-- MATERIAL SUPPLIED --
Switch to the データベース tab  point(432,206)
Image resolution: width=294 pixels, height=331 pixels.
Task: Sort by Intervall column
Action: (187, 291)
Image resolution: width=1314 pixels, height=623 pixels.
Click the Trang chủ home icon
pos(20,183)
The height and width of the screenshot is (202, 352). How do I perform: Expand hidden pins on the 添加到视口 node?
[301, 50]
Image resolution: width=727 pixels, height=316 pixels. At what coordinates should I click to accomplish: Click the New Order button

-- EXERCISE DETAILS --
Restate exactly each line of the data from the one bearing "Image resolution: width=1314" to the end, and add nothing.

-- TASK RESPONSE --
Image resolution: width=1314 pixels, height=623 pixels.
Click the Trang chủ home icon
pos(20,183)
The height and width of the screenshot is (202, 352). How do I perform: Expand hidden pins on the 添加到视口 node?
[301, 50]
Image resolution: width=727 pixels, height=316 pixels. At what coordinates should I click to accomplish: Click the New Order button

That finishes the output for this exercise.